As grandes empresas estão atentas ao novo segmento. A rede americana de fast food KFC, uma das maiores do mundo, vai testar no mercado russo, em parceria com a startup 3D Bioprinting Solutions, nuggets feitos por impressoras. Assim como o equipamento da Redefine Meat, as máquinas usam como ingredientes plantas e, nesse caso, moléculas de frango. Em poucos minutos, imprime-se um balde cheio de nuggets, com a vantagem adicional de que nenhum animal precisou ser sacrificado. Eis aí o fator que encanta ambientalistas: as carnes fake, obviamente, têm potencial para preservar milhões de vidas. “Sempre haverá pessoas criando e comendo animais”, disse em uma palestra nos Estados Unidos o cardiologista Uma Valeti, fundador da startup Memphis Meats, uma das principais empresas de carnes sintéticas do mundo. “Mas, pela primeira vez na história da humanidade, estamos perto de oferecer em larga escala um bife suculento, igualzinho à carne da vaca que estava pastando no campo, mas que foi 100% criado em laboratório.”
As
carnes produzidas em laboratório podem levar a uma radical
transformação na indústria de alimentos.

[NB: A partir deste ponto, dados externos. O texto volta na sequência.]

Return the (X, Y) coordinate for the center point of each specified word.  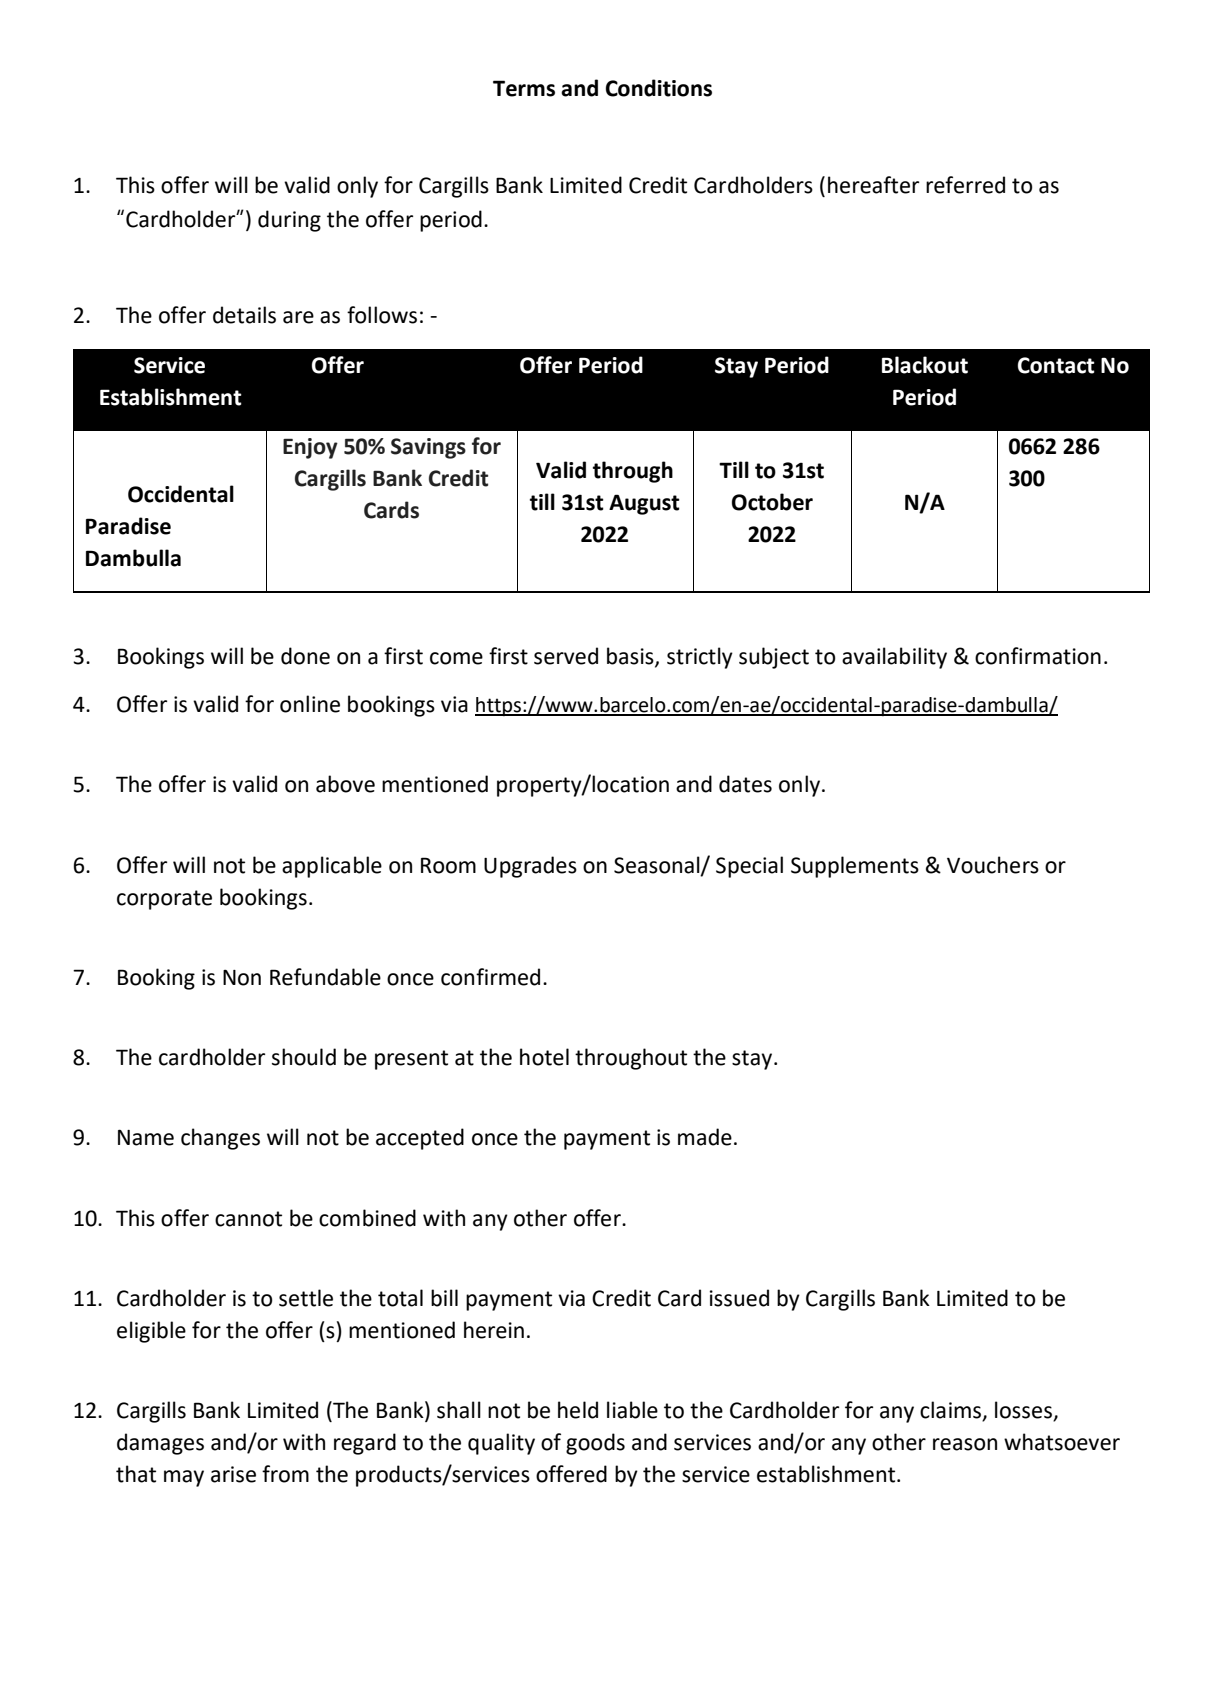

Uma pesquisa feita pela
Universidade de Oxford, no Reino Unido, identificou trinta empresas que
tentam recriar em laboratório carnes idênticas às consumidas hoje em
dia. Antes das impressoras 3D, porém, os projetos eram caros e
demorados, o que inviabiliza a execução. Com os equipamentos de
impressão, espera-se que o setor ganhe novo dinamismo, e provavelmente
não vai demorar para que as carnes fake fabricadas por uma máquina
instalada no fundo de uma cozinha constem no cardápio de restaurantes
estrelados. Não à toa, jovens companhias como a Memphis Meats, uma das
maiores do ramo, contam com investidores pesos-pesados. Entre eles, Bill
Gates, fundador da Microsoft, e Richard Branson, criador da Virgin. Uma
das principais empresas de alimentos do mundo, a americana Cargill
desembolsou dezenas de milhões de dólares para alavancar a Memphis
Meats.
O
avanço das impressoras pode levar à impressão de carne de verdade. Um
artigo publicado pela revista científica Science apresentou detalhes de
um experimento realizado na Estação Espacial Internacional. O cosmonauta
russo Oleg Kononenko imprimiu no espaço células de cartilagem humana
usando um equipamento criado pela empresa russa de biotecnologia
Bioprinting Solutions. O método baseia-se em imitar o processo natural
de regeneração do tecido muscular, mas sob condições controladas.
Segundo Kononenko, a máquina 3D também foi capaz de produzir no espaço
glândulas tireoides de ratos. Trata-se de algo realmente espetacular.
Significa que, no futuro, as tripulações poderão imprimir seus próprios
alimentos, incluindo carnes de laboratório. Se tudo der certo, elas
serão tão saborosas quanto um belo pedaço de picanha.